Risks associated with hyperhomocysteinemia

Increased homocysteine levels carry a greater risk of total mortality.

  • Direct endothelial damage (resulting in coronary heart disease, angina pectoris, heart attack, etc.)
  • Thromboemolism
  • Stroke (cerebrovascular disease)
  • Risk of relapse in subjects who have undergone coronary angioplasty, with values greater than 11 µmol / L
  • Risk of fetal changes in neural tube development (spina bifida or meningocele)
  • Risk of onset of neurodegenerative diseases (e.g. senile dementia)

High homocysteine symptoms

Given that one of the most frequent causes of hyperhomocysteinemia is the lack of folic acid, the symptomalogy, albeit non-specific, is often associated with this condition.

  • Dizziness
  • Asthenia (tiredness)
  • Weakness
  • Pallor
  • Anemia
  • Tachycardia (rapid heartbeat)
  • Dyspnea (difficulty in breathing)
  • Loss of appetite
  • Tingling (paraesthesia)
  • Numbness of the limbs, especially the hands and feet

Hyperhomocysteinemia therapy

Therapy for hyperhomocysteinemia is based on the administration of folic acid supplements. The dosage is often 5 mg per day of folic acid orally for 2-3 months, at the end of which homocysteinemia is dosed again; the therapy is interrupted for 1 month and then eventually, depending on whether the homocysteine values are normalized or not, resumed. Or, you can proceed with the continuous administration of 5 mg of folic acid for 2-3 days a week.

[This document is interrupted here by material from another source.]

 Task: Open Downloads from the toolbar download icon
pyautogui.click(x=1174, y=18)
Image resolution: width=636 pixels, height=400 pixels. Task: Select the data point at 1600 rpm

A dietary "therapy" and an improvement in lifestyle must always be associated with drug therapy: it is therefore advisable stop smoking is practice physical activity.

What to eat in case of high homocysteine (hyperhomocysteinemia)?

 The recommended diet to reduce hyperhomocysteinemia is based on:

  • Legumes (especially lentils)
  • Spinach
  • Eggs
  • Meat
  • Fish
  • Whole grains
  • Moderate consumption of red wine (the consumption of one glass of red wine per day is associated with a anti oxidant action, to reduction of the values of homocysteine and toincreased HDL - also known as good cholesterol)
  • Reduction in the consumption of foods rich in saturated fats
  • Reduction in the consumption of simple and refined sugars

Homocysteine and pregnancy

During pregnancy the homocysteinemia values are reduced physiologically, to compensate for the condition of increased venous stasis.

The homocysteine values in pregnancy, therefore, generally reach 4-5 µmol / L.

In the pregnancies of women with increased homocysteinemia, for example due to genetic problems, in addition to the risk of fetal alterations, as mentioned above, there is also the risk of:

  • placental rupture,
  • pre - eclampsia,
  • increased risk of miscarriages,
  • low weight of the newborn at birth.

Hypomocysteinemia or low homocysteine

Low homocysteine is a physiological condition that is associated with the reduction of homocysteine values, linked both to the consumption of antioxidant substances, and following a healthy lifestyle, and in para-physiological conditions (e.g. pregnancy) to compensate hemodynamic alterations.

 Causes of low homocystenine

  • Pregnancy
  • Type I diabetes
  • Alcohol (in modest quantities)
  • Physical activity

Low Homocysteine Symptoms

This condition does not present typical clinical symptoms. It is generally not clinically relevant, as it is not associated with pathological conditions.